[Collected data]
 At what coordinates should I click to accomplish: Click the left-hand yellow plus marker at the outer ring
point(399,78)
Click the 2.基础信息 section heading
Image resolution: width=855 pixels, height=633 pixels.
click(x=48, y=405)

▶ **Written request**
Convert every line of the material above into a Markdown table with the columns No. and Line, giving each nonblank line its own numbered row and leaving blank lines out.

▶ **Reply to the task**
| No. | Line |
|---|---|
| 1 |  At what coordinates should I click to accomplish: Click the left-hand yellow plus marker at the outer ring |
| 2 | point(399,78) |
| 3 | Click the 2.基础信息 section heading |
| 4 | Image resolution: width=855 pixels, height=633 pixels. |
| 5 | click(x=48, y=405) |